Direction 1:
Copy the passage of the FTIR extract from "Fig. 6 Averaged" to "linear structure motives.".
Direction 2:
In the FTIR extract, list every wavenumber given for the very broad ν(Si–O) vibration bands.
Direction 3:
Answer these questions from the FTIR extract.
(a) At what temperature and for how long were methanol and water removed from the freshly prepared gels?
(b) According to the caption of Fig. 6, what does an increase of DAS lead to?
(c) At which two temperatures was the viscosity of samples 1–8 measured?

Extract:
####

Fig. 5 Enlarged segment of the FTIR spectra of sample 1–8. The spectra show the decrease of the vibration band at 1269 cm⁻¹ [δ(C–H[Si–CH₃])] caused by the decreasing concentration of MeSi(OMe)₃ and an increase of the vibration band at 1259 cm⁻¹ [δ(C–H[Si–CH₃])] caused by the increasing concentration of Me₂Si(OMe)₂ in the final product.

FTIR spectroscopy of the unconsolidated gels

Directly after removing methanol and water at 110 °C for 1 h the freshly prepared gels were cooled to room temperature and characterised by FTIR spectroscopy. All samples show the expected vibration bands of phenylmethylpolysiloxane networks indicated by the very broad ν(Si–O) vibration bands at 1052, 1016, 806 cm⁻¹ and the vibration bands of the methyl and phenyl side groups at 1259, 1269 [δ(C–H[Si–CH₃])]; 1130 δ(Si–C)_AR, 726 cm⁻¹ [ρ(C–H[Si–(CH₃)₂])], and 694 cm⁻¹ [ν(Si–C)] (Fig. ESI29†).³⁵ All other vibration bands at 3380 ν(O–H), 2840 [ν(C–H[O–CH₃])], and 846 [δ(Si–O–CH₃)] are caused by the pendant and terminal methoxy groups as well as unreacted monomers, methanol, or water (Fig. 6). The vibration δ(C–H[Si–CH₃]) bands at 1259 and 1269 cm⁻¹ prove the stepwise substitution of methyltrimethoxysilane [MeSi(OMe)₃] by dimethyldimethoxysilane [Me₂Si(OMe)₂] from sample 1 to 8. The vibration band at 1259 cm⁻¹ is caused by the CH₃ groups of the MeSi(OR)₃ (R = Si, Me, H) units. The vibration band at 1269 cm⁻¹ belongs to the CH₃ groups of the Me₂Si(OR)₂ (R = Si, Me, H) units (Fig. 5). As a result of the substitution the intensity of the band at 1269 cm⁻¹ decreases while the intensity of the band at 1259 cm⁻¹ increases.

Fig. 6 Averaged absolute value of viscosity of sample 1–8 measured isotherm at 23 and 110 °C for 10 min. The increase of DAS leads to a decrease of viscosity, due to less cross-linked and more linear structure motives.

####

Rows:
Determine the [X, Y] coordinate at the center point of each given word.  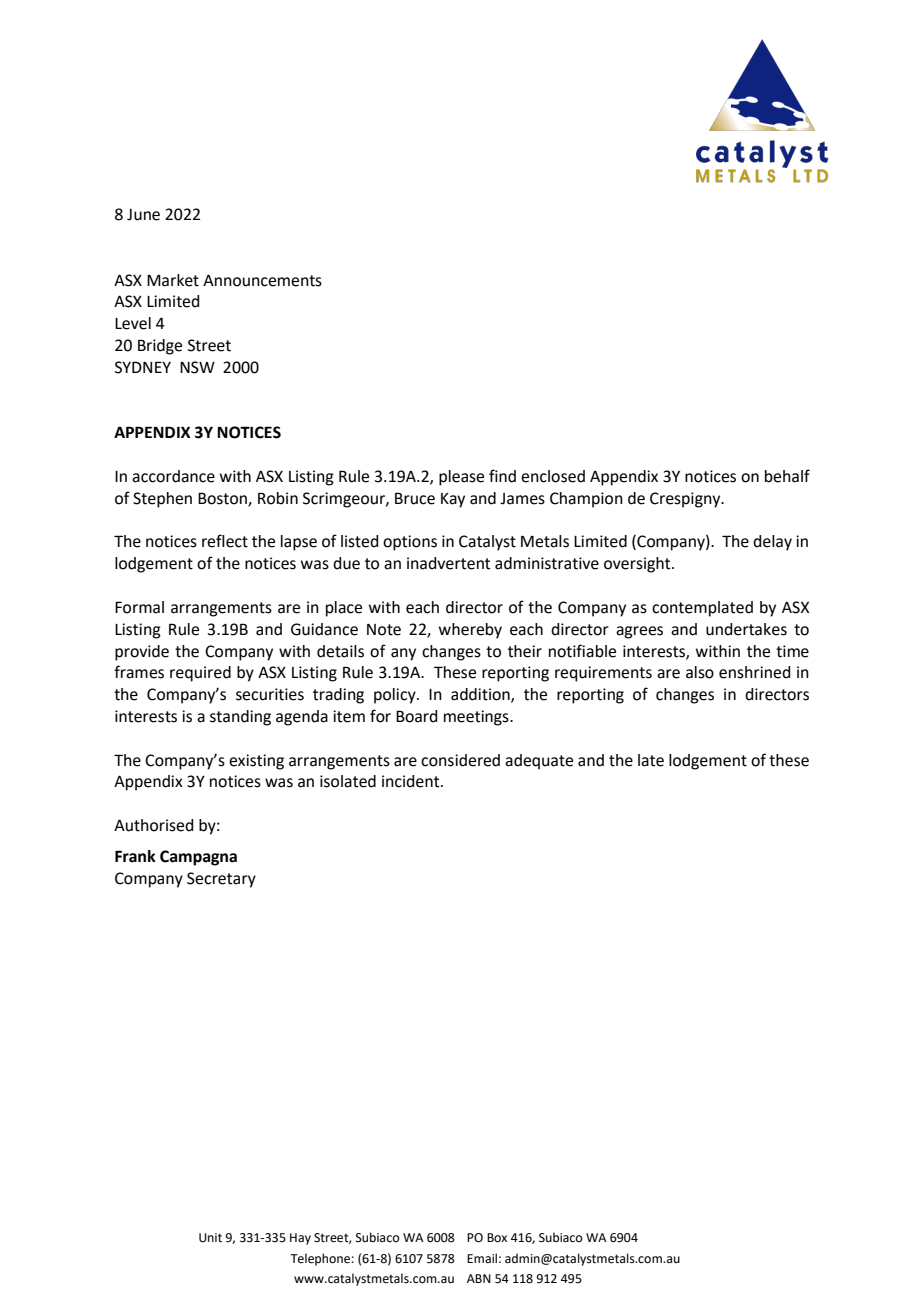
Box [497, 1238]
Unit [210, 1238]
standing [240, 718]
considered [460, 760]
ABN [479, 1278]
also [700, 672]
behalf [787, 476]
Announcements [262, 281]
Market [173, 280]
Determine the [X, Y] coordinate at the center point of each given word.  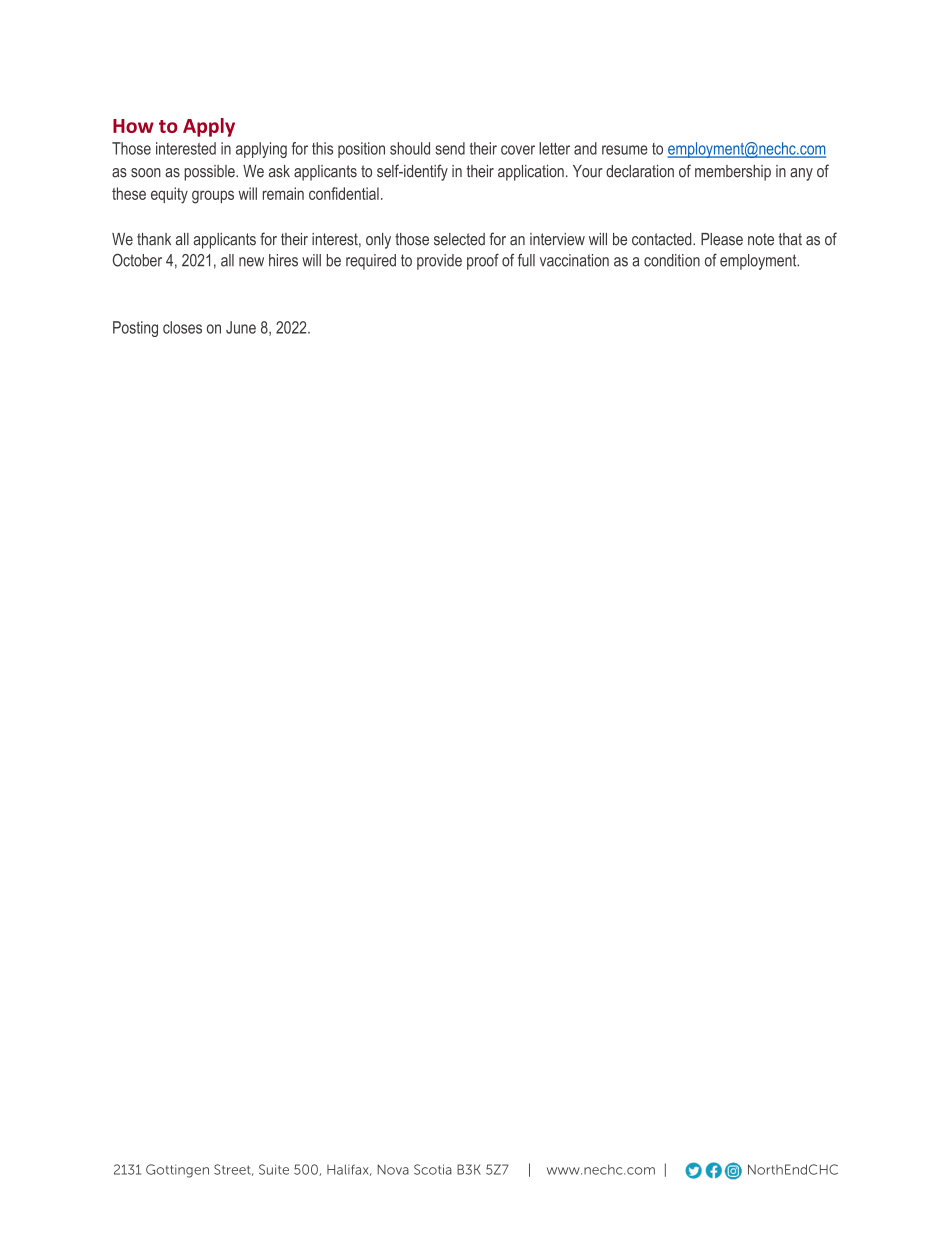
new [251, 262]
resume [625, 150]
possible [210, 173]
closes [182, 327]
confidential [344, 193]
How [133, 126]
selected [459, 239]
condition [672, 260]
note [761, 239]
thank [154, 239]
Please [722, 239]
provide [439, 262]
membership [733, 173]
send [450, 148]
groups [213, 197]
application [531, 173]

####

Expected answer 1:
Fig. 6 Averaged absolute value of viscosity of sample 1–8 measured isotherm at 23 and 110 °C for 10 min. The increase of DAS leads to a decrease of viscosity, due to less cross-linked and more linear structure motives.

Expected answer 2:
1052 cm⁻¹, 1016 cm⁻¹, 806 cm⁻¹

Expected answer 3:
(a) At 110 °C for 1 h.
(b) A decrease of viscosity.
(c) At 23 °C and 110 °C.